A story in the Washington Post says that banks should follow a policy of redlining — that is, not making loans to minorities.
Of course, it doesn’t come right out and say that, but that appears to be the inescapable conclusion. It appears that members of minority groups don’t pay their mortgages back at the same rate as whites, regardless of income level.
Minority homeowners have been disproportionately affected by the foreclosure crisis and stand to lose homes at a faster pace than white borrowers in the future, according to a report released Friday by a nonprofit research group.
[...] High-income black borrowers, for example, were 80 percent more likely to lose their homes to foreclosure than their white counterparts, while Latino borrowers were 90 percent more likely.
Now, I’d expect minorities to default on their obligations more often than whites. On average, members of minority groups are poorer than whites. The very biggest problem with being poor is that a minor misfortune — say, a car breaking down — can turn into a major disaster pretty quickly. I’d be surprised if foreclosure rates for white and blacks of comparable financial means weren’t similar.
But here we’re told that even ‘high-income’ minority borrowers don’t pay back their loans at the same rate as white people.

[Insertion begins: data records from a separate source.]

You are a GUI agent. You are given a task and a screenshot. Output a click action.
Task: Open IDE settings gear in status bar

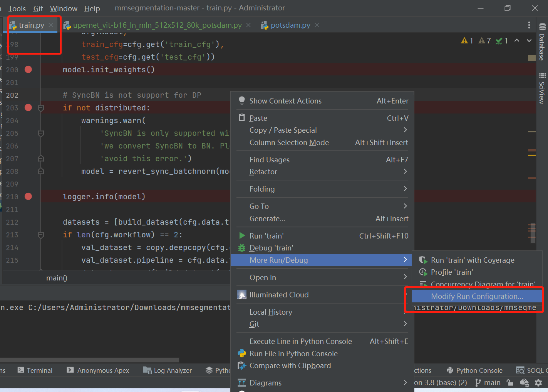tap(538, 383)
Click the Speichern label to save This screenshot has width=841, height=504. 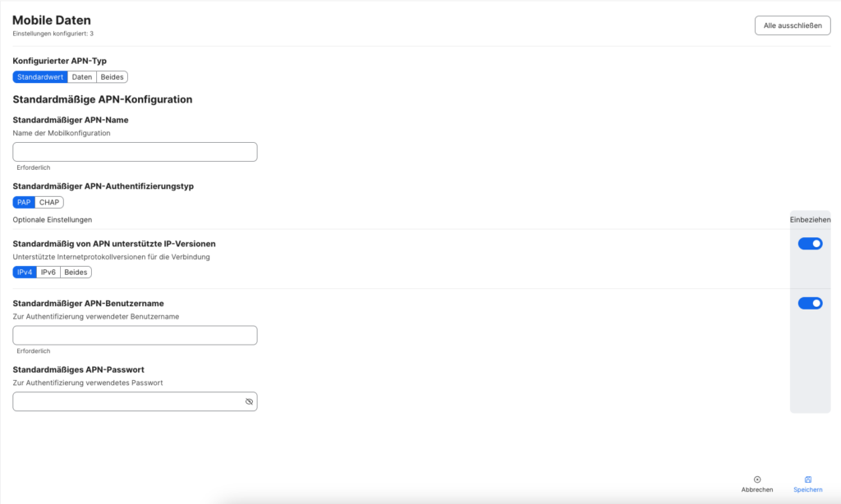[807, 490]
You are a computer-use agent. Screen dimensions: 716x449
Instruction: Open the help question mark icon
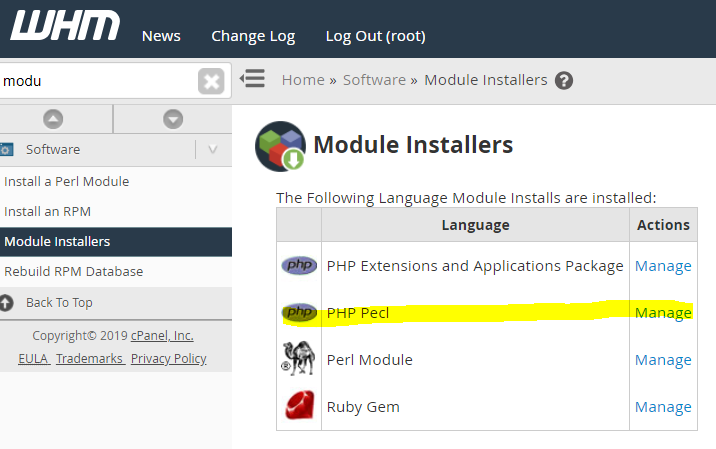point(564,80)
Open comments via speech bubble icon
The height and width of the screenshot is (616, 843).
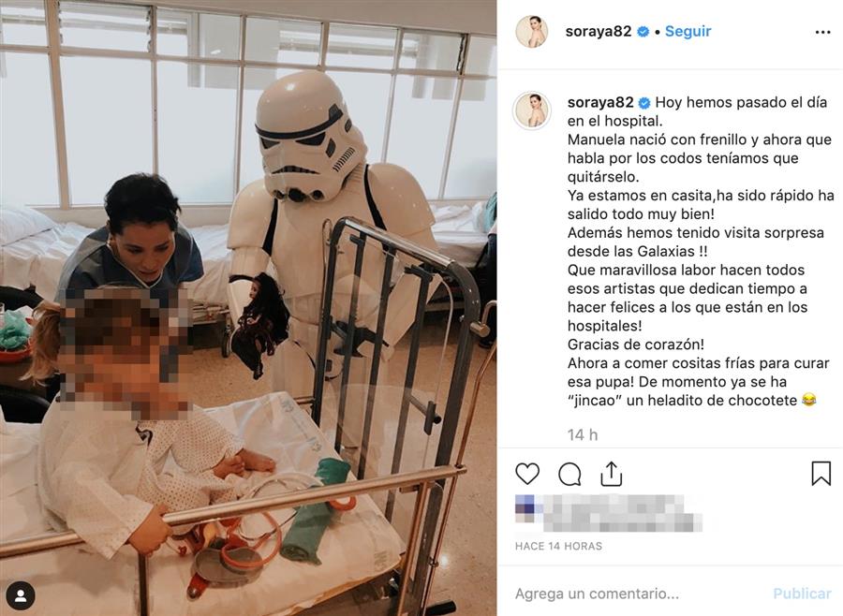click(x=569, y=474)
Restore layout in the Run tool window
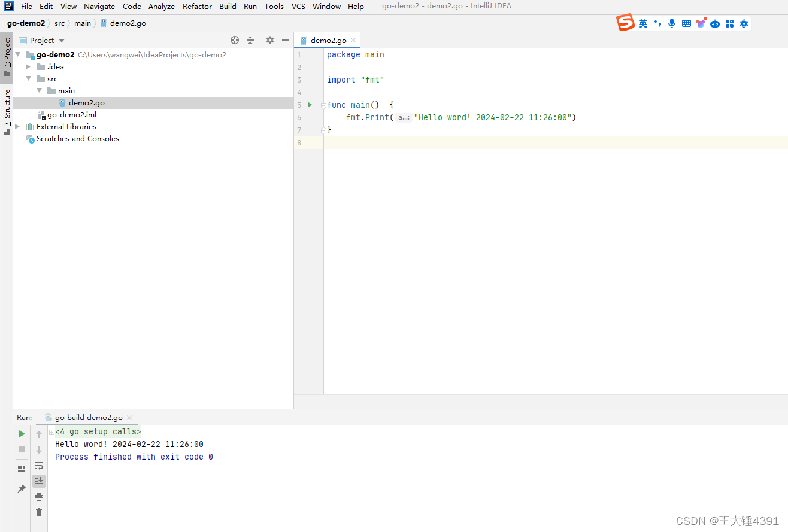 tap(22, 469)
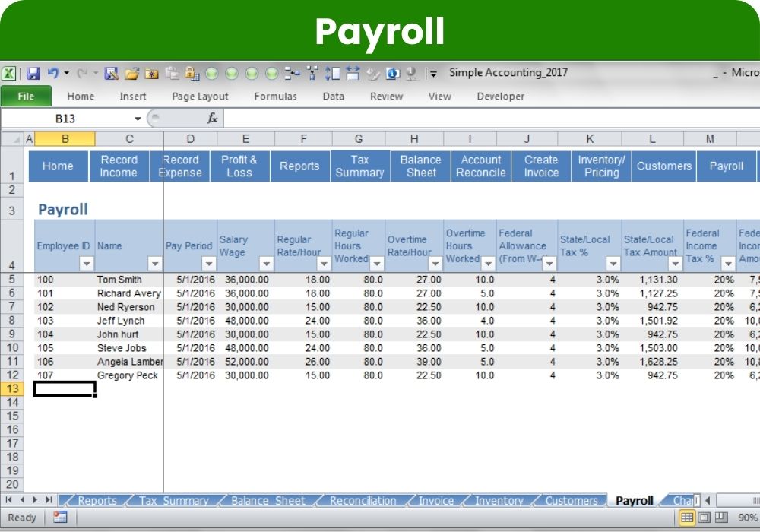
Task: Expand the Name Box dropdown arrow
Action: [138, 119]
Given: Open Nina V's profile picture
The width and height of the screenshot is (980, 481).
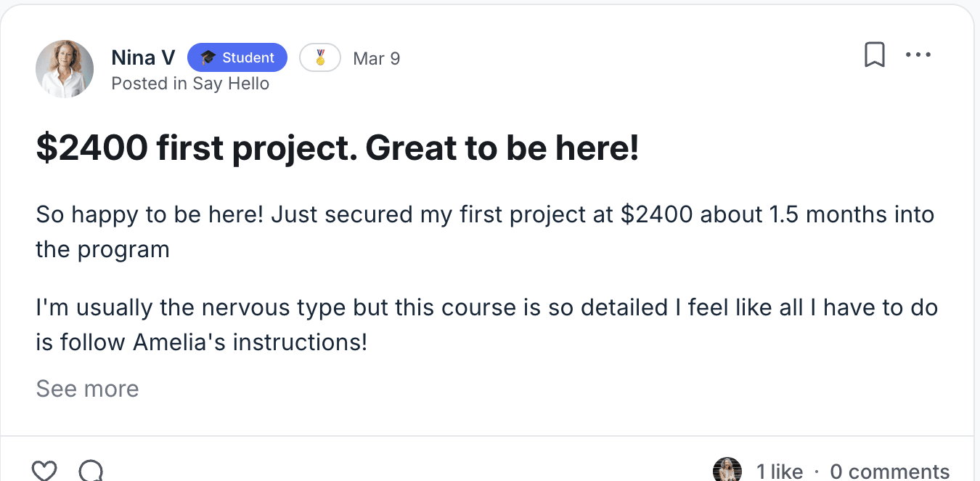Looking at the screenshot, I should tap(65, 69).
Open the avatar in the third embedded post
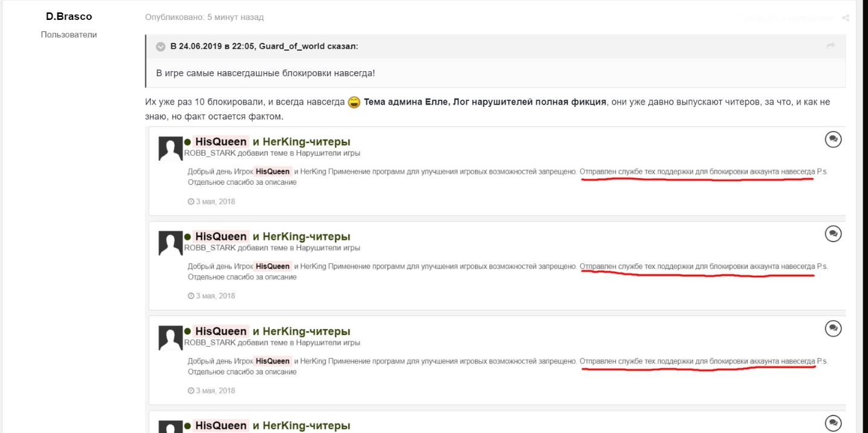Screen dimensions: 868x433 tap(170, 338)
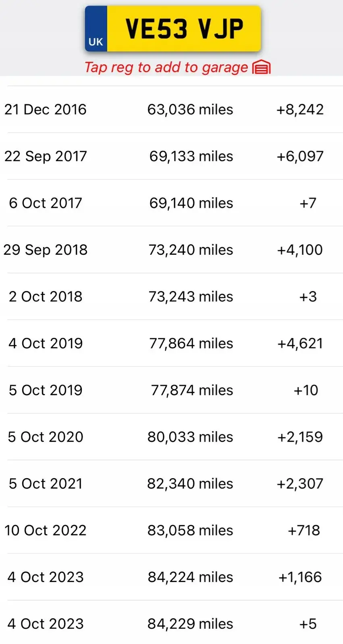Tap the 'Tap reg to add to garage' text

point(166,67)
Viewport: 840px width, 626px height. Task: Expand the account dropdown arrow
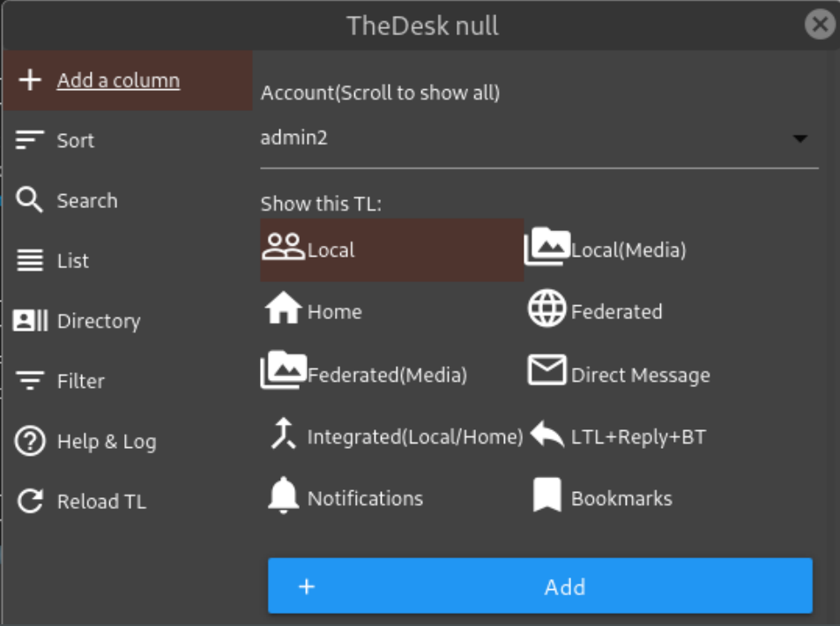(799, 139)
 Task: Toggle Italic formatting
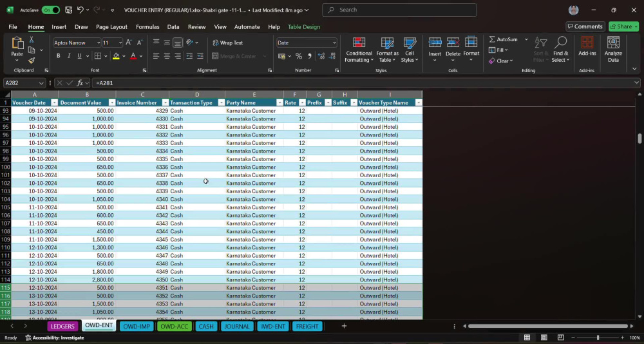(x=69, y=56)
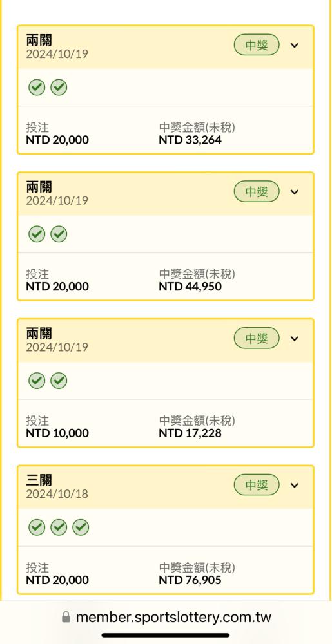This screenshot has height=644, width=332.
Task: Expand the 三關 2024/10/18 bet card
Action: point(294,485)
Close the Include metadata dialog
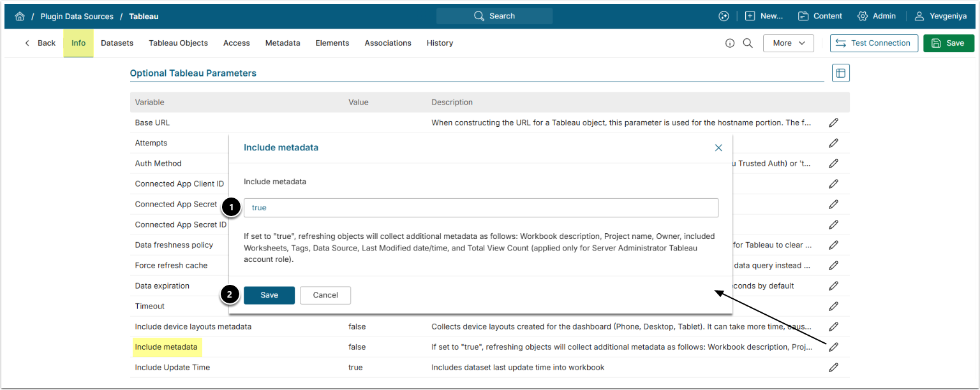This screenshot has width=980, height=390. coord(718,148)
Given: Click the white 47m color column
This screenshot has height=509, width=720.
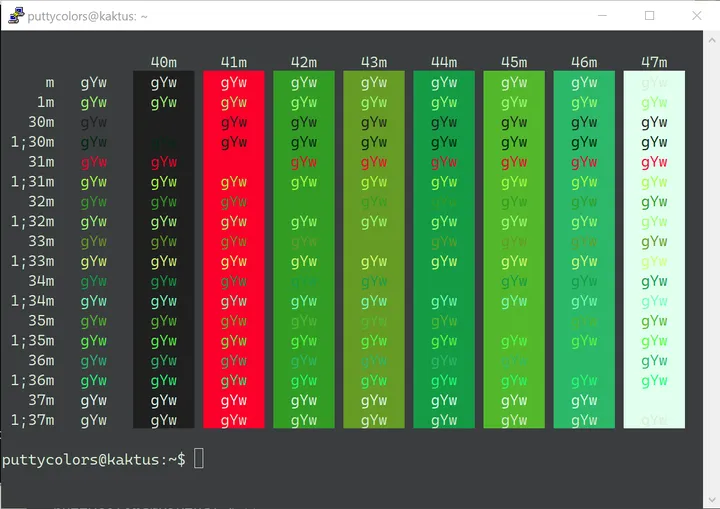Looking at the screenshot, I should click(x=654, y=249).
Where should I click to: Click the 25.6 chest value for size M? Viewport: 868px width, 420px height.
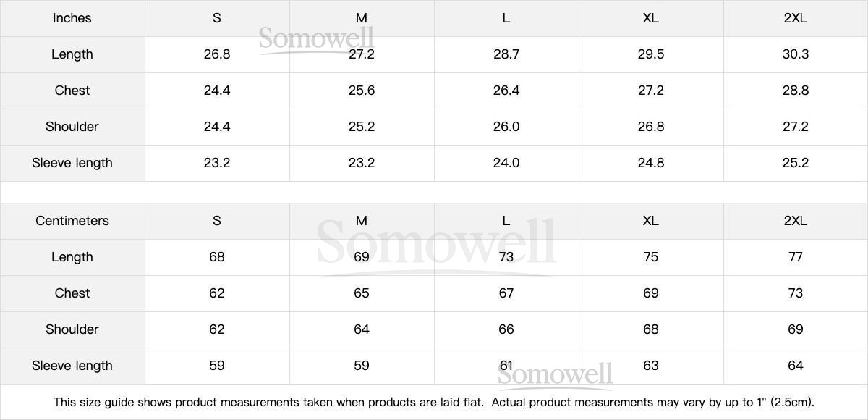click(361, 91)
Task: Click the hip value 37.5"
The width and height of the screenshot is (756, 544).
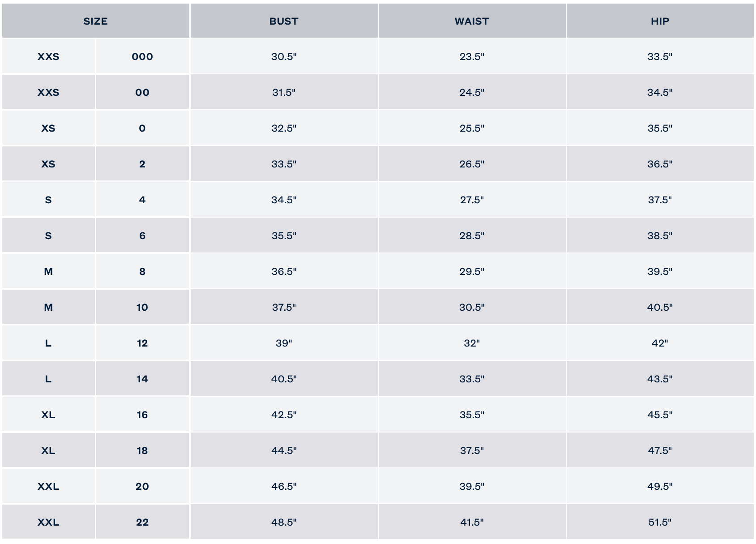Action: click(660, 200)
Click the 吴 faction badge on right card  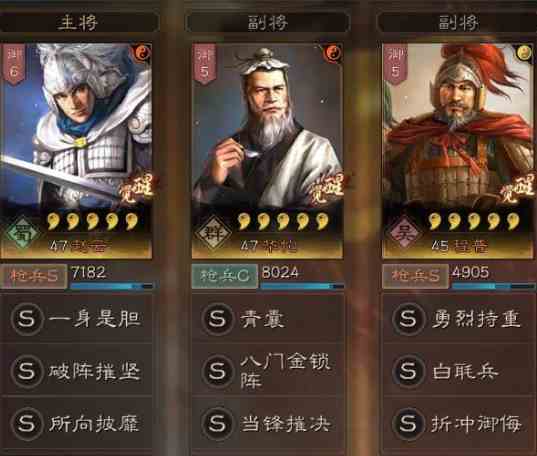(x=405, y=233)
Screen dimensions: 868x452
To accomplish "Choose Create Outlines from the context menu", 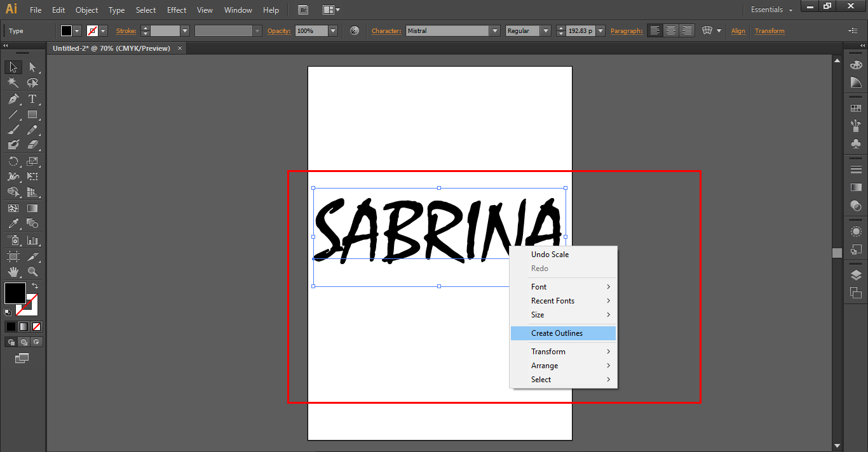I will [557, 333].
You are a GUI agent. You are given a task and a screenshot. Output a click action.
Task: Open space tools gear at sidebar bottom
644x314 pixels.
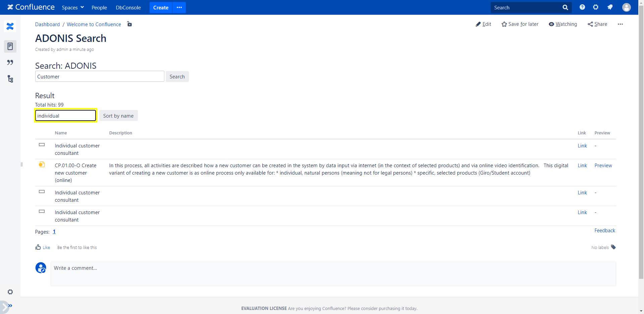click(x=10, y=292)
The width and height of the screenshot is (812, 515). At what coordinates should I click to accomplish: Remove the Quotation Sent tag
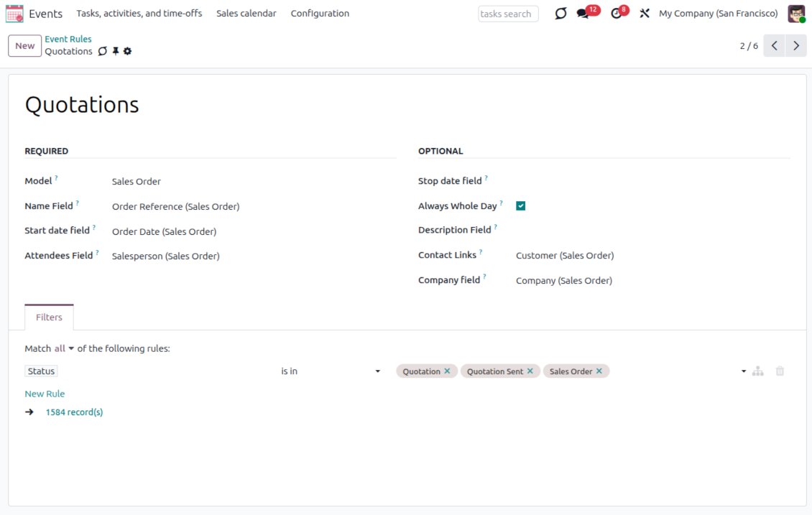click(x=530, y=371)
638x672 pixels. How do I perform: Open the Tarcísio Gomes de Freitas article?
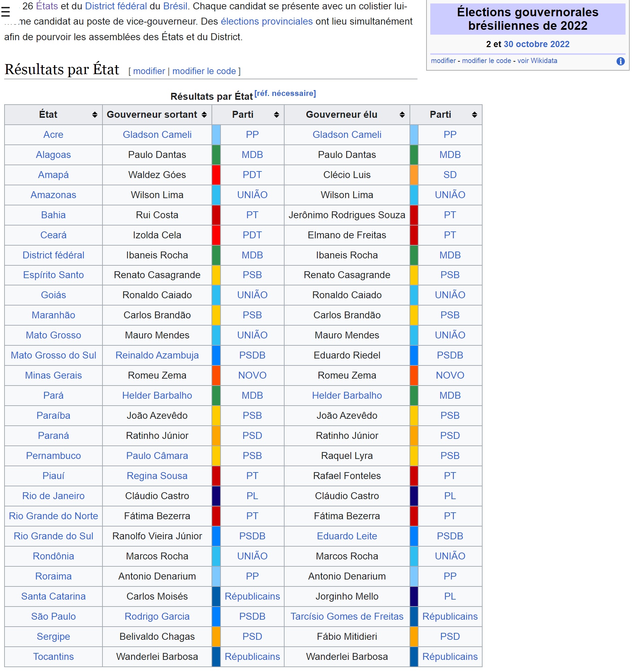point(347,616)
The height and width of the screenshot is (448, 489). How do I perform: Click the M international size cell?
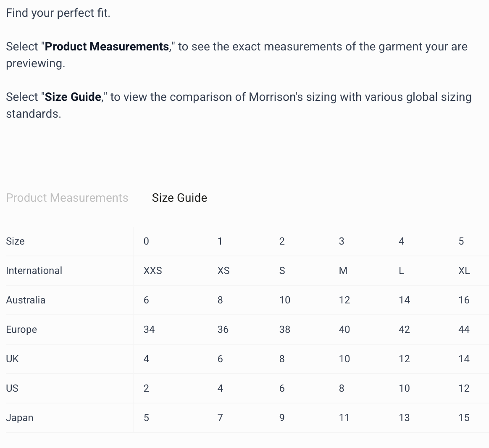(x=343, y=271)
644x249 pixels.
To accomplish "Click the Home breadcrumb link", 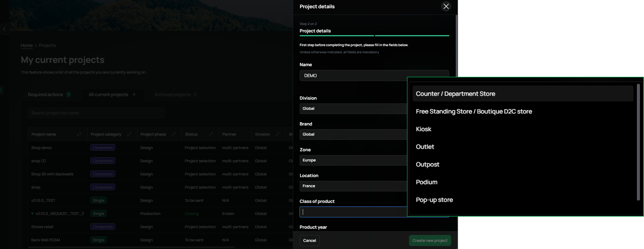I will point(27,46).
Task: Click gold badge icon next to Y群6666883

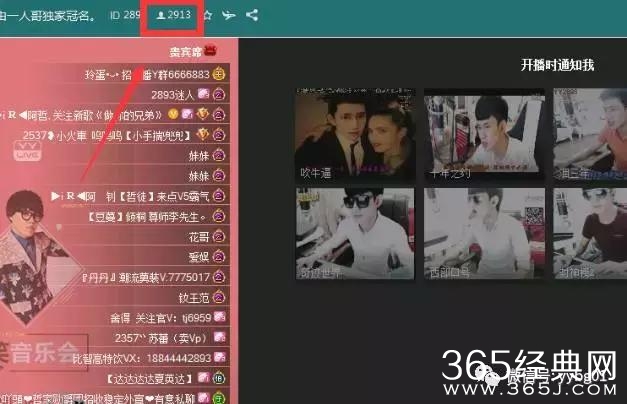Action: click(x=219, y=75)

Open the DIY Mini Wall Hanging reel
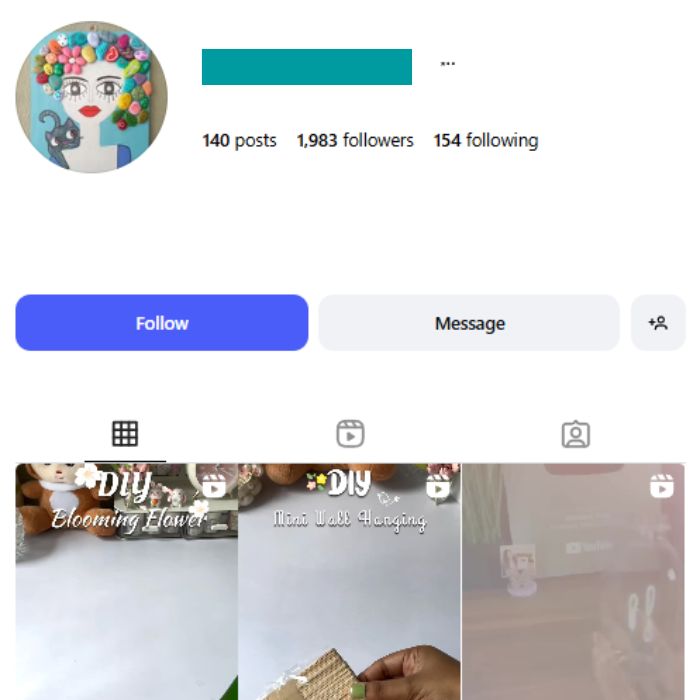tap(350, 582)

Housing experts have pointed to a variety of factors to explain the disparity, including higher unemployment rates in minority communities and traditionally fewer financial resources for black and Latino borrowers to fall back on.
Meaning: they’re poorer. But remember, higher-income minorities are actually more likely to default than their poorer cousins from the same minority groups. So this can’t be it.
One possibility that’s not addressed in the story at all is that members of minority groups tend to buy property in bad neighborhoods at a greater rate than whites. When real-estate values fall, they fall first and fastest in the ghetto-adjacent areas, leaving a lot of the mortgagees there under water on their loans. People of all colors are far more likely to stop paying their notes when the outstanding balance exceeds any plausible value of the property.
There are some quotes in the article that explain the problem by means of the chicken and the egg:
“I think it reflects that minority borrowers were targeted by the sellers of these [risky] mortgages,” said Barry Zigas, director of housing and credit policy at the Consumer Federation of America.
Yeah, well, when you’re poor, it’s riskier to lend you money, so you get a riskier mortgage. And as there’s a headline in the Post here, atop this very story, saying ‘Minorities hit harder by foreclosure crisis’ — meaning ‘People who lent to minorities hit harder by deadbeats not making their payments’ — it would seem that the lenders offering risky mortgages to these people knew exactly what they were doing.
Research has shown that minority borrowers were more likely to receive subprime loans during the housing boom even if they had credit scores, incomes and loan sizes similar to those of whites. Some housing experts say that minority borrowers received higher rates on subprime loans compared with similarly situated white borrowers, resulting in higher monthly payments and quicker defaults.
Though, since nobody is forced to accept a certain loan, this paragraph really just says ‘Minorities are so stupid that they take worse loan terms than they could get’. That’s a rather shocking thing to read in a left-wing paper like the Washington Post, which is why they couch it in the passive voice and put the blame on the lenders.
Of course, had the lenders not made loans to the minorities, this would have been because of racism.